Okay. It’s a metaphor, and it’s over dramatic. Failure isn’t going to kill me. The bald facts are these: I’ve written almost to the end of Swimming North, The Fourth Re-write. And once I finish it, it will be time to look back over the manuscript and ask myself those very difficult questions. Will it work this time? Can I consider it the last of the rewrites and move on to the relative simplicity of revision and editing? Or have I failed, again, in even coming close to writing what I set out to do? If I’ve failed at that, have I succeeded in writing something else that is worth a damn? I tell myself that I will NOT rewrite this manuscript one more time, but my entire genetic code refuses to let me walk away.

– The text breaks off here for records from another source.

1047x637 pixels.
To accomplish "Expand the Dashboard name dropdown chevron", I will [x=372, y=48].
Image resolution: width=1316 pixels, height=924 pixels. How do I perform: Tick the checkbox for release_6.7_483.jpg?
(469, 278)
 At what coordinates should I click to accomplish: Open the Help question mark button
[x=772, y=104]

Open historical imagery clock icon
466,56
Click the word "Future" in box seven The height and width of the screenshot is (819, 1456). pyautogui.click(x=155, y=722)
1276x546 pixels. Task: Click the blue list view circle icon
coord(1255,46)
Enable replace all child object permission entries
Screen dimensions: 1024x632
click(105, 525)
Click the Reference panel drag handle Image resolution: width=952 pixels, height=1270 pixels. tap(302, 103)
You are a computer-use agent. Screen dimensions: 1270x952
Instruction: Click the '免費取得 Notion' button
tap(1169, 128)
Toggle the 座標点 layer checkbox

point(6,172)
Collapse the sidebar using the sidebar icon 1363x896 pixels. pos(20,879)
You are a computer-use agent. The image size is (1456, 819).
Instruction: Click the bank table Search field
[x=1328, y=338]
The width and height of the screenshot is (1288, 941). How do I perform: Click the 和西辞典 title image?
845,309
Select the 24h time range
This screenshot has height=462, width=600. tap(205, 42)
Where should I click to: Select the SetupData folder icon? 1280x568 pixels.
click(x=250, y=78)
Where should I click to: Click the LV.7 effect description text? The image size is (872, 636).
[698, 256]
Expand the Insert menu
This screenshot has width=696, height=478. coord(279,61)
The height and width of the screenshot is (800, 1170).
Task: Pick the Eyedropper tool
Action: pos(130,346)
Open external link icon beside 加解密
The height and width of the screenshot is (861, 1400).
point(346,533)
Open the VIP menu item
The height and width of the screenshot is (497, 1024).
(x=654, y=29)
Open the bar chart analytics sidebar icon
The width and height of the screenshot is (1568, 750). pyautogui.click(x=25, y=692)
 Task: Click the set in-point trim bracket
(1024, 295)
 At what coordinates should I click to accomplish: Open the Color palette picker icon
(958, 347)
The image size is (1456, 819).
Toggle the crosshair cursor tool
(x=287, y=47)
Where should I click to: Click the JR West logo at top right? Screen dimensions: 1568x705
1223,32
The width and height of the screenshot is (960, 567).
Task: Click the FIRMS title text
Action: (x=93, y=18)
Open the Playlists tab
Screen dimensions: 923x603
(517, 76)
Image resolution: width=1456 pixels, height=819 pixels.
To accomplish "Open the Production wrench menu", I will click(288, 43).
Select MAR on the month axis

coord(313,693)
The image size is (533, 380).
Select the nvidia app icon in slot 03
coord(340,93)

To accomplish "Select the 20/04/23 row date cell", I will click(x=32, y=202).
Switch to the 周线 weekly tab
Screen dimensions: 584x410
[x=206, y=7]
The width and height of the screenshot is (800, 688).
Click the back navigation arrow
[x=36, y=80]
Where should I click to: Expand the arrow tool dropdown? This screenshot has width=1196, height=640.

What genetic code is that, you ask? The Norwegian Viking Code, that’s what. Viking warriors were shamed if they survived and their leader died. They fought until the bitter end, preferring death on the battle field to the life of shame they would lead if –

There I go again into the melodrama.  And while blogging is a Worthy and Important Activity, it is also a Means of Procrastination and Delay. I am off to take the plunge and see what happens. If I don’t come back – send all the King’s horses, and all the King’s men. I might just be in need of them.